On the other hand, you may be surprised at some of the objects that a function
does handle! For example, plot
will produce a scatterplot matrix when
given a data.frame
as input.
class(mtcars[,1:4])
[1] "data.frame"
plot(mtcars[,1:4])
4.2 Example - Factor versus Character
Factors and dates are both numeric data, but they are processed in unique ways because of their class attributes. (These specific classes are discussed in more detail in Chapters 8 and 9.)
As an example consider a vector of 25 month names.
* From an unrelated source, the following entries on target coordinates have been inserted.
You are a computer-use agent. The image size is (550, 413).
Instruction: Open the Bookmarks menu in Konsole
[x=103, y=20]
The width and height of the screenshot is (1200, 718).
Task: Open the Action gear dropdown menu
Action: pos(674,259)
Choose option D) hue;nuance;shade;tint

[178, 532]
cmonth <- sample(month.name, 25, replace = TRUE)
fmonth <- factor(cmonth)
Here cmonth
is a character vector, while fmonth
has class factor
. Compare the output of the summary()
and plot()
functions when applied to the character
vector versus the factor.
summary(cmonth)
Length Class Mode
25 character character
summary(fmonth)
April August December February January July June March May
2 5 1 4 2 1 2 1 3
October September
2 2
plot(cmonth)
Warning in xy.coords(x, y, xlabel, ylabel, log): NAs introduced by coercion
Warning in min(x): no non-missing arguments to min; returning Inf
Warning in max(x): no non-missing arguments to max; returning -Inf
Error in plot.window(...): need finite 'ylim' values
plot(fmonth)
While the printed format of a data object is often a clue
as to it’s class, this is not always definitive.
In the next example, even though the output of summary(fmonth)
and table(fmonth)
start with the same data and look the same,
the results are stored differently by R. The summary()
function
gives us a named numeric vector, while table()
gives us a table
with a numeric vector and a character vector.
tmonth <- table(fmonth)
tmonth
fmonth
April August December February January July June March May
2 5 1 4 2 1 2 1 3
October September
2 2
smonth <- summary(fmonth)
smonth
April August December February January July June March May
2 5 1 4 2 1 2 1 3
October September
2 2
str(tmonth)
'table' int [1:11(1d)] 2 5 1 4 2 1 2 1 3 2 ...
- attr(*, "dimnames")=List of 1
..$ fmonth: chr [1:11] "April" "August" "December" "February" ...
str(smonth)
Named int [1:11] 2 5 1 4 2 1 2 1 3 2 ...
- attr(*, "names")= chr [1:11] "April" "August" "December" "February" ...
This becomes important when used with the plot()
function
which will handle these two classes in different ways.
plot(smonth)
plot(tmonth)
4.3 Example - Date versus Numeric
To take a closer look at dates, we can make a vector of dates
from September 1-30, 2020, with seq()
. If we coerce the
date vector to numeric, we see that R stores dates as the
number of days since January 1, 1970.
dates <- seq(from = as.Date("2020-09-01"),
to = as.Date("2020-09-30"),
by = "days")
ndays <- as.numeric(dates)
ndays
[1] 18506 18507 18508 18509 18510 18511 18512 18513 18514 18515 18516 18517 18518 18519 18520
[16] 18521 18522 18523 18524 18525 18526 18527 18528 18529 18530 18531 18532 18533 18534 18535
The generic functions we used earlier also handle dates in special ways.
Because dates are numbers, we can calculate summary statistics. There is such a thing as a “mean” date: the average of the dates’ numeric values, reconverted into a date object (and then rounded).
class(dates)
[1] "Date"
str(dates)
Date[1:30], format: "2020-09-01" "2020-09-02" "2020-09-03" "2020-09-04" "2020-09-05" "2020-09-06" ...
summary(dates)
Min. 1st Qu. Median Mean 3rd Qu. Max.
"2020-09-01" "2020-09-08" "2020-09-15" "2020-09-15" "2020-09-22" "2020-09-30"
summary(ndays)
Min. 1st Qu. Median Mean 3rd Qu. Max.
18506 18513 18521 18521 18528 18535
plot(dates)
plot(ndays)
The takeaway from these illustrations is that classes play a role in how some functions handle our data, so we need to be aware of the classes of our data objects.